SUPPLIED INFORMATION START

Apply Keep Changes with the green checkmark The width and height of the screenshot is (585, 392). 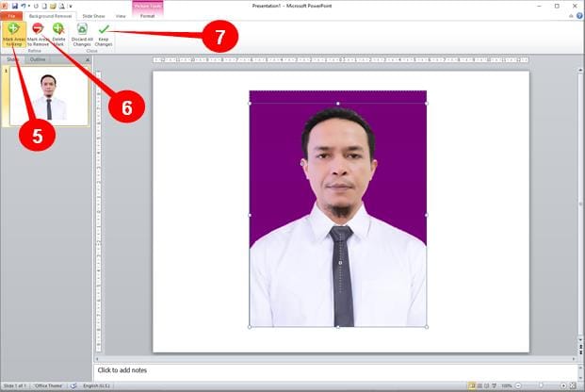(103, 35)
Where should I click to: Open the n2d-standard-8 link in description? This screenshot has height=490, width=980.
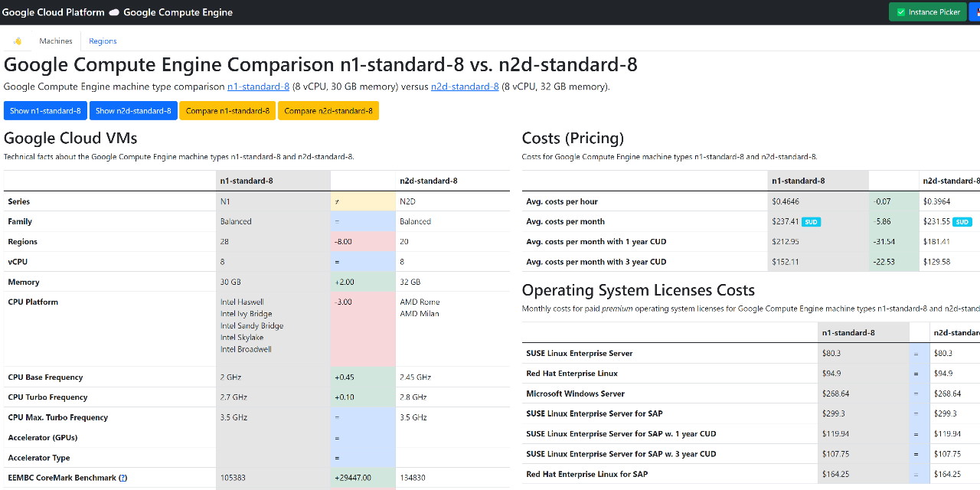click(465, 87)
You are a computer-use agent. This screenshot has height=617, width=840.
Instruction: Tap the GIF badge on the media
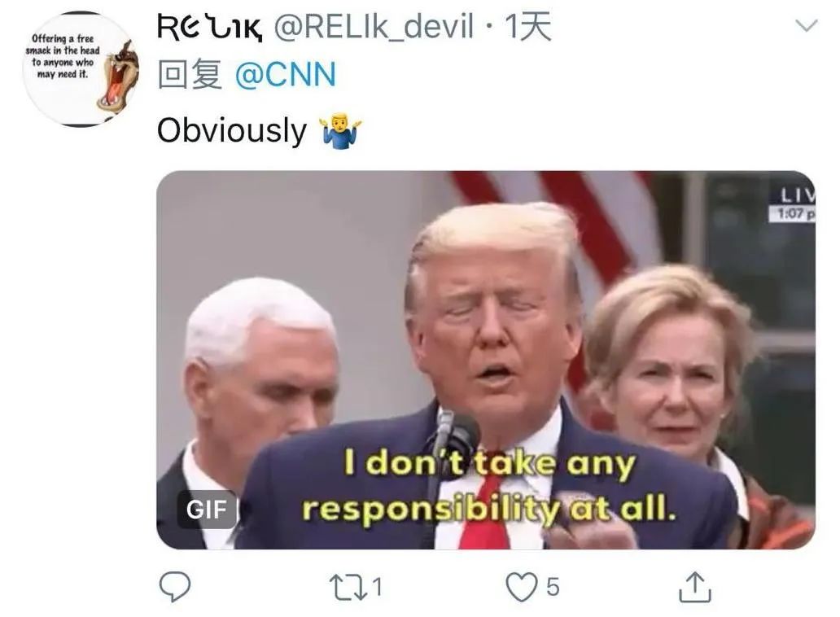pos(207,509)
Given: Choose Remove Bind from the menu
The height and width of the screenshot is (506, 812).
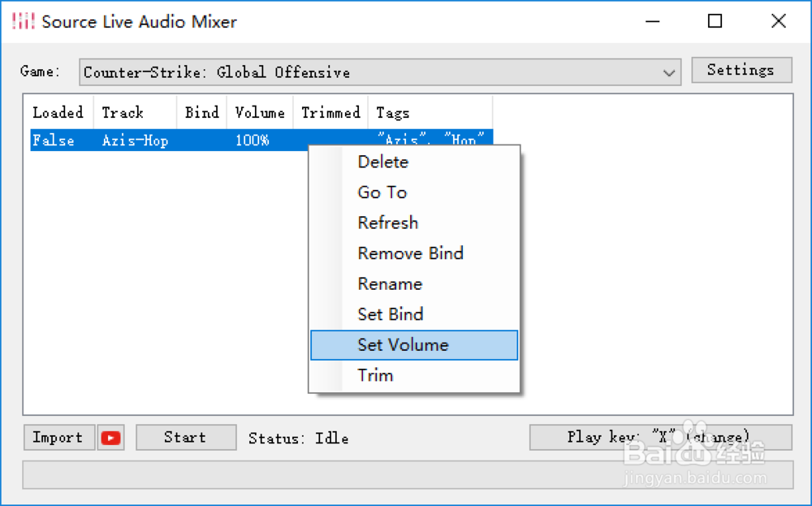Looking at the screenshot, I should tap(410, 253).
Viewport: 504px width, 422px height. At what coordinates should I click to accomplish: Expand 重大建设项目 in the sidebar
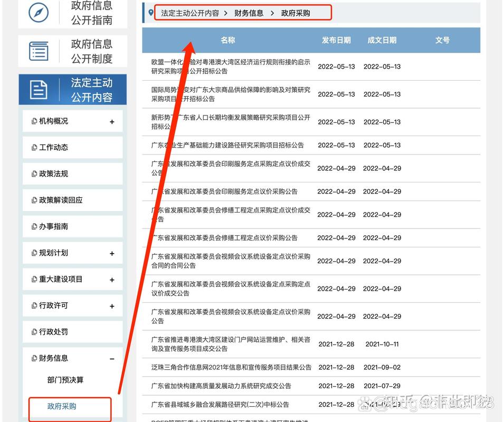(x=112, y=279)
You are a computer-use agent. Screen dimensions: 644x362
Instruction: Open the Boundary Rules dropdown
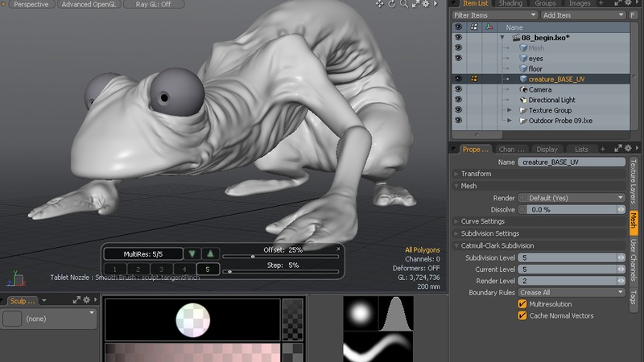(572, 293)
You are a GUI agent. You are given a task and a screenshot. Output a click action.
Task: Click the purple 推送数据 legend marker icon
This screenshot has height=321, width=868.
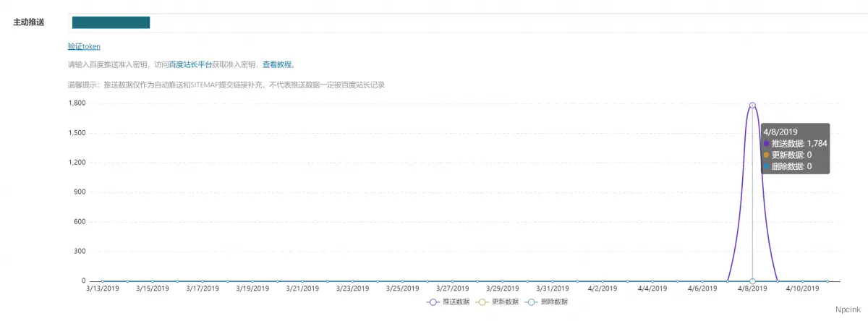click(x=433, y=301)
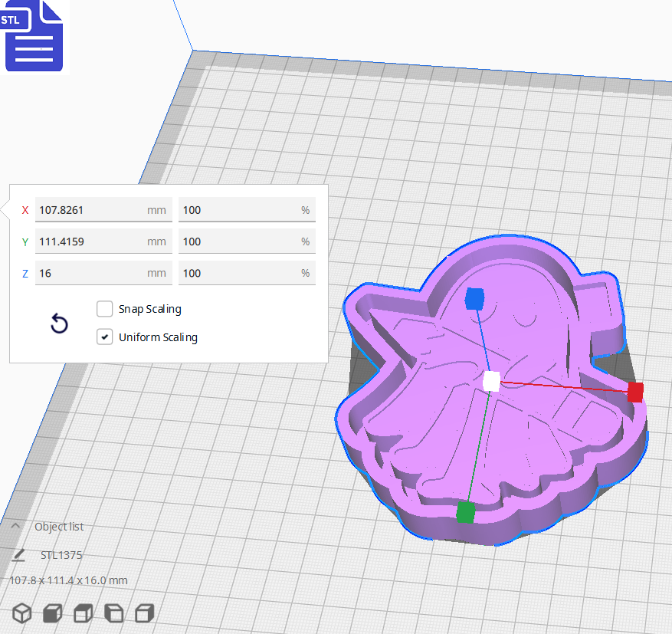This screenshot has width=672, height=634.
Task: Select STL1375 in the Object list
Action: click(61, 554)
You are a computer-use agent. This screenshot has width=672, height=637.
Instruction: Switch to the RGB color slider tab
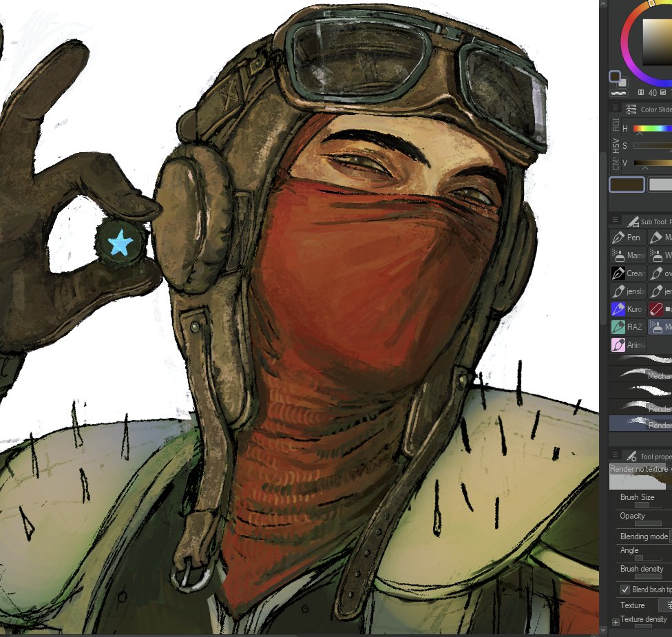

SUPPLIED INFORMATION END

**PROBLEM**
From the data, report how many lines hold "computer", leaving out any other words.

**EXERCISE ANSWER**
3